The reasons to visit Ireland are fairly self explanatory. It is beautiful, green, and filled with millennia of history and tradition. In case you need a bit more convincing, however, take a look at our top 5 reasons to visit the breathtaking 'Emerald Isle'.
Travel but a few miles out of any of Ireland's cities, and you'll find yourself within great swathes of verdant scenery that stretch out over hills and valleys, only punctuated by the occasional tiny stone village or an imposing castle. Some of Ireland's most incredible areas are entirely natural - and of course, can a list about Ireland truly be about Ireland if the Giant's Causeway isn't featured?

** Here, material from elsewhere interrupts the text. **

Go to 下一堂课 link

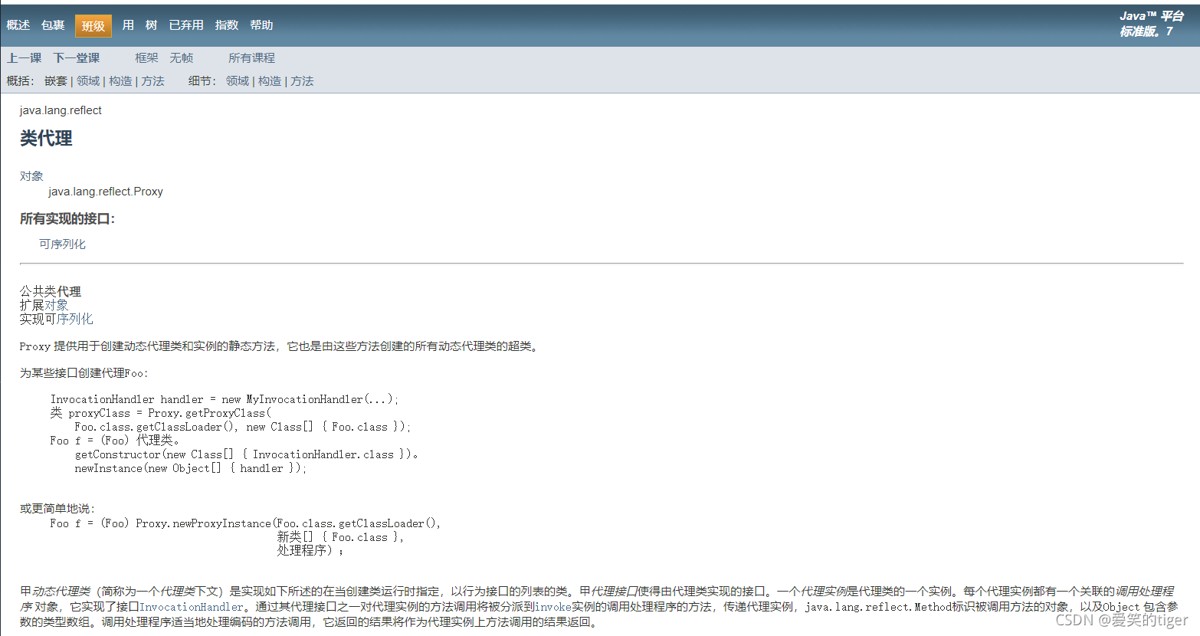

It is one of Ireland's most instantly recognisable scenes, and was used in Danny Boyle's opening video to showcase Ireland in the London 2012 Olympics. The scene itself looks like poorly rendered computer graphics from perhaps an early 80s game. How is it possible that nature has managed to produce such an incredible view, perfectly hexagonal columns of basalt, interlocked and slowly rising out of the sea? It is certainly one of those things that have to be seen to be believed, truly, one of the greatest natural wonders in the world.

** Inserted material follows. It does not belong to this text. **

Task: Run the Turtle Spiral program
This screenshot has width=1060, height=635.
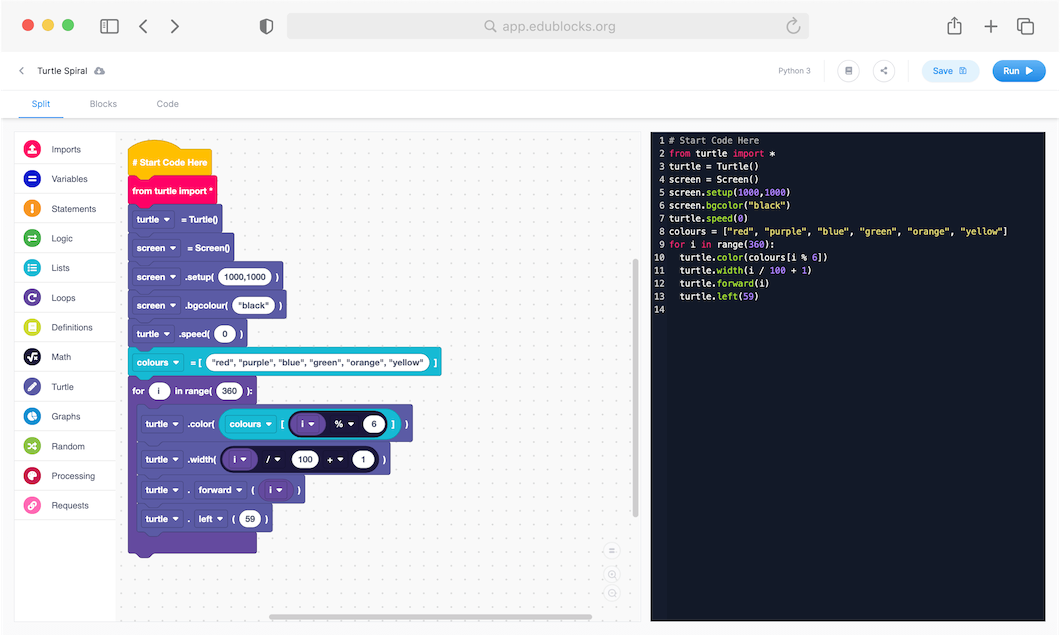Action: click(x=1018, y=71)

Dublin, Belfast, Cork, even the names of these cities evokes an idea in the minds of individuals all over the world: indescribable atmospheres, historic streets and stunning architecture, both traditional and modern. For those lovers of modern history, Belfast is truly the best place to be. The dockyards teem throwbacks to the Industrial Age, when Belfast became world-renowned for its shipbuilding. The ultra-modern Titanic Belfast museum itself is based of the iconic Guggenheim - albeit with a few more sharp edges.
Dublin and Cork are rather more traditional, and here you can get a rather more vivid idea of what Ireland was like in days of old, as well as the traditions that still thrive today. Wander down the charming cobbled streets in Dublin, listening for the music and laughter that pour out of pubs and restaurants, or, in Cork, experience the formidable atmosphere of the beautiful Cork City Gaol.
A myriad of ancient castles are scattered around the country, in the depths of cities, and in the midst of the rolling countryside. Some castles are arguably more famous than others, for example Blarney Castle, known for people who wish to dangle from its parapet in order to kiss the Blarney Stone, which is said to give you the 'gift of the gab'. Others, like the ruins of Roscommon Castle, may be less well known, but are equal in their beauty.
Most of the castles date from the early parts of the last millennium, with numerous heralding from around the Norman Invasion. They can be characterised by their sturdy grey walls, small windows, and crenels and merlons - an iconic look that resembles a true medieval fortress.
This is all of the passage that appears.